Bruno Sicard énumère les autres facteurs qui agissent sur le risque : Le curseur de prise de risque peut varier ponctuellement en fonction de la privation de sommeil, de la fatigue, de la division de l’attention et de la prise de psychotropes. Ce sont des éléments qui vont modifier la qualité de la prise de décision et la rendre dangereuse. Dans les opérations de porte-avions à très haute intensité nuit et jour, au bout du cinquième jour, il est nécessaire de faire une pause.

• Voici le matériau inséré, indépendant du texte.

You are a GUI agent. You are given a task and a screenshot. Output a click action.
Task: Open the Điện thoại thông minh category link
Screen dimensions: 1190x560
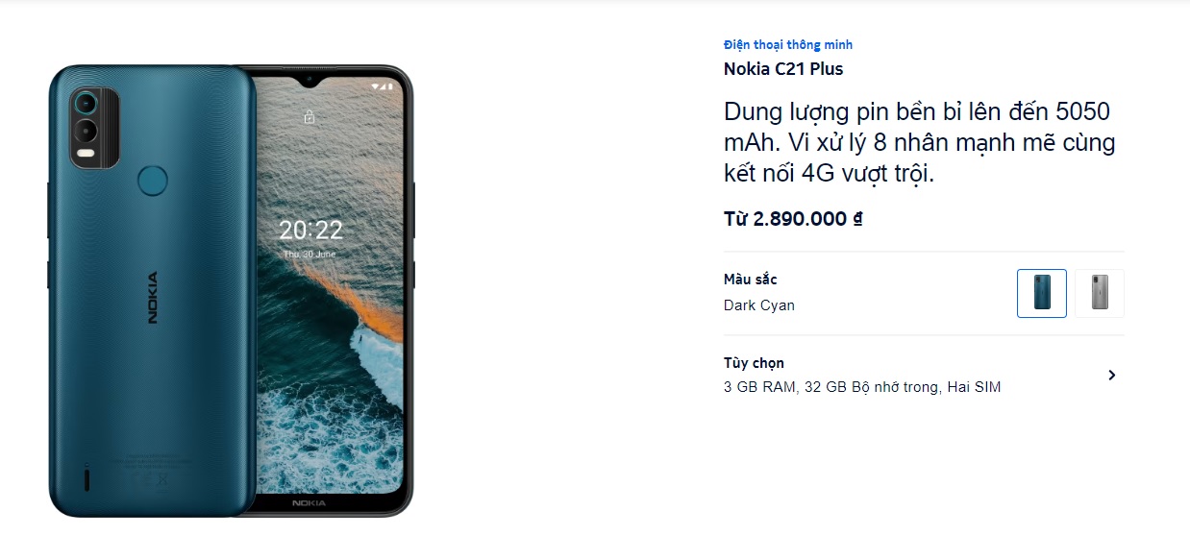(x=788, y=44)
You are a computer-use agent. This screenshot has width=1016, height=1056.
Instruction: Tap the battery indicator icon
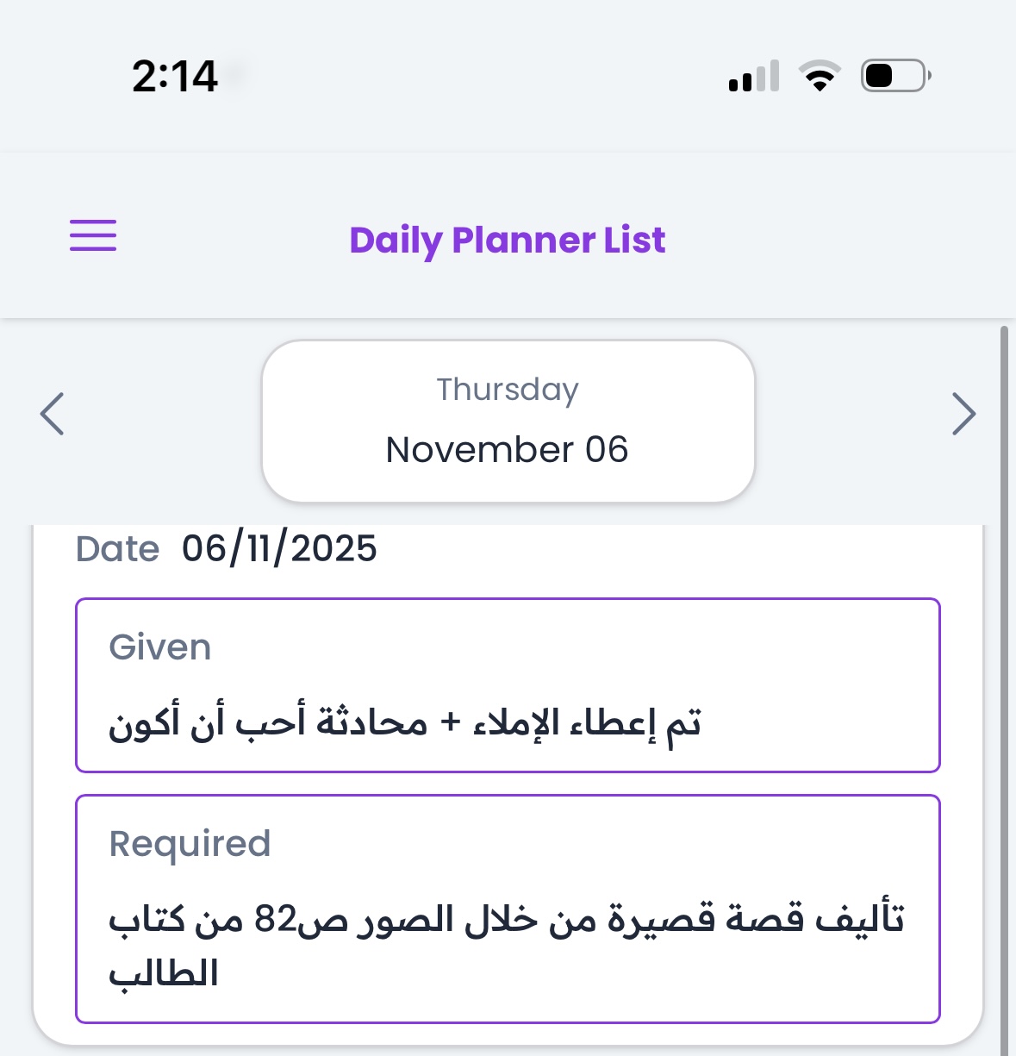click(895, 76)
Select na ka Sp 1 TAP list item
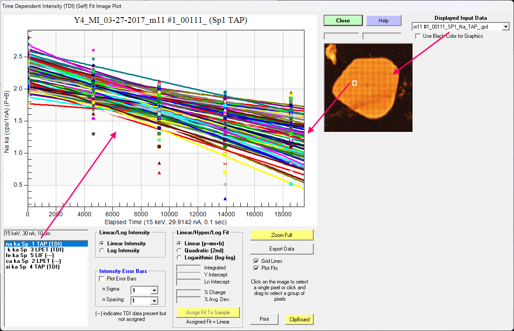 tap(34, 244)
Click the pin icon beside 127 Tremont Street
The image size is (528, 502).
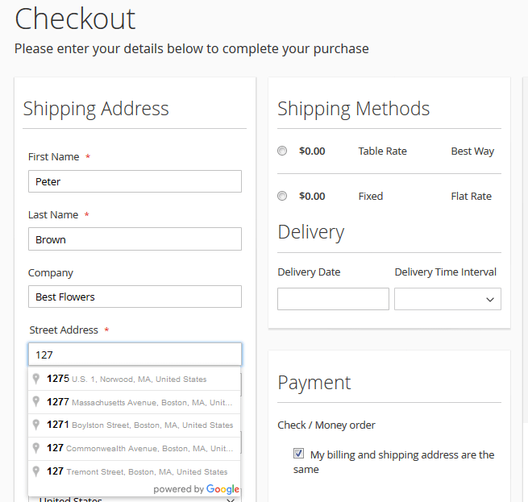click(x=35, y=471)
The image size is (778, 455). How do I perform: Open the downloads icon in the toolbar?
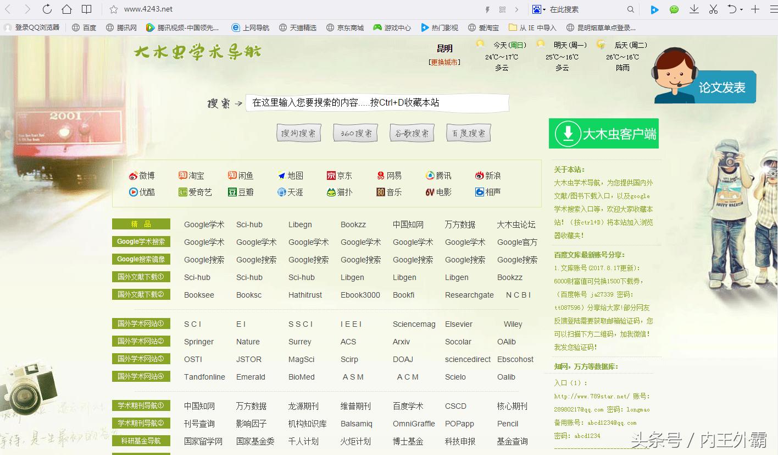pyautogui.click(x=693, y=9)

Après une analyse, il a été constaté que les pilotes arrivaient à maintenir un niveau de risque standard jusqu’au cinquième jour car après, ils étaient épuisés. Enfin, la pression temporelle peut affecter la prise de décision et faire évoluer l’état du risque. Par exemple, après une série de sauts, le niveau de risque des ‘best jumpers’ (meilleurs sauteurs) se normalise car chez les assoiffés du risque, la soif est satisfaite après une prise de risque. D’autres variations sont beaucoup plus faibles comme celles du rythme biologique. La prescription serait mieux faite le matin que le soir selon une étude récente.

En étudiant la propension au risque en milieu aéronautique, Bruno Sicard a constaté que celle-ci était très proche du milieu médical, au niveau des facteurs humains et de la complexité de la prise de décision. Des métiers à risque de haut vol, en quelque sorte !

Lorsque nous prenons une décision, nous le faisons en nous basant sur notre connaissance du patient, sur notre formation, sur la compréhension de la situation et sur notre expérience.